_WHAT YOU SHOULD DO_. Take the line containing "Task: Click the bold text 'un mīļākā'" through the last line of the data and retype those lines exactly. Pictures do not belong in the copy.

┌──

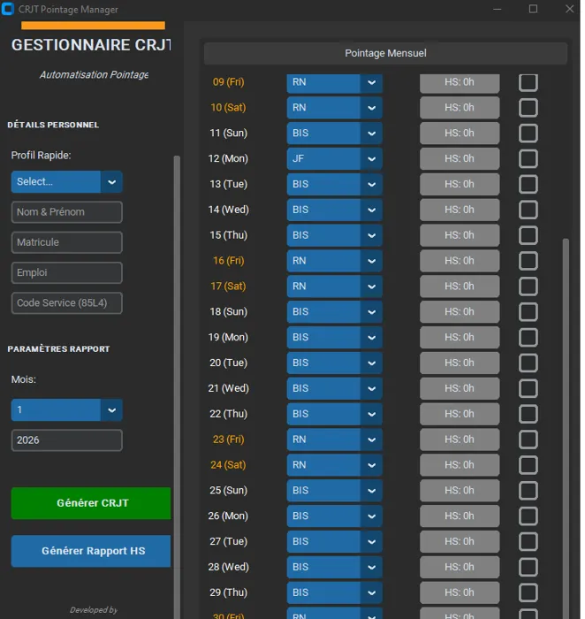Open the Profil Rapide Select dropdown
The width and height of the screenshot is (585, 619).
coord(66,182)
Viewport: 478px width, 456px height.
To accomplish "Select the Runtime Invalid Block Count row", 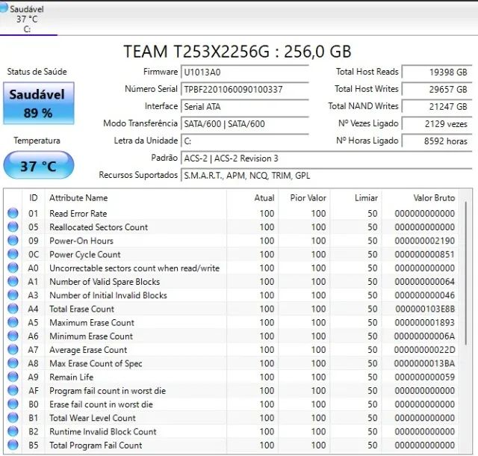I will (224, 431).
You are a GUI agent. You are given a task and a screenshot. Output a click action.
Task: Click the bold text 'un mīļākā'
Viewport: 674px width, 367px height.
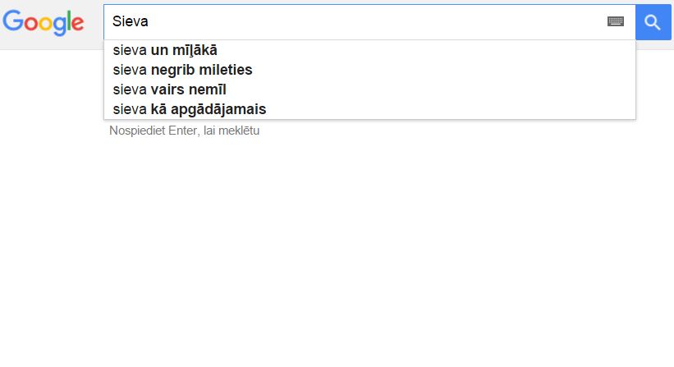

└──

_REPLY TO THE EXERCISE_.
Task: Click the bold text 'un mīļākā'
Viewport: 674px width, 367px height.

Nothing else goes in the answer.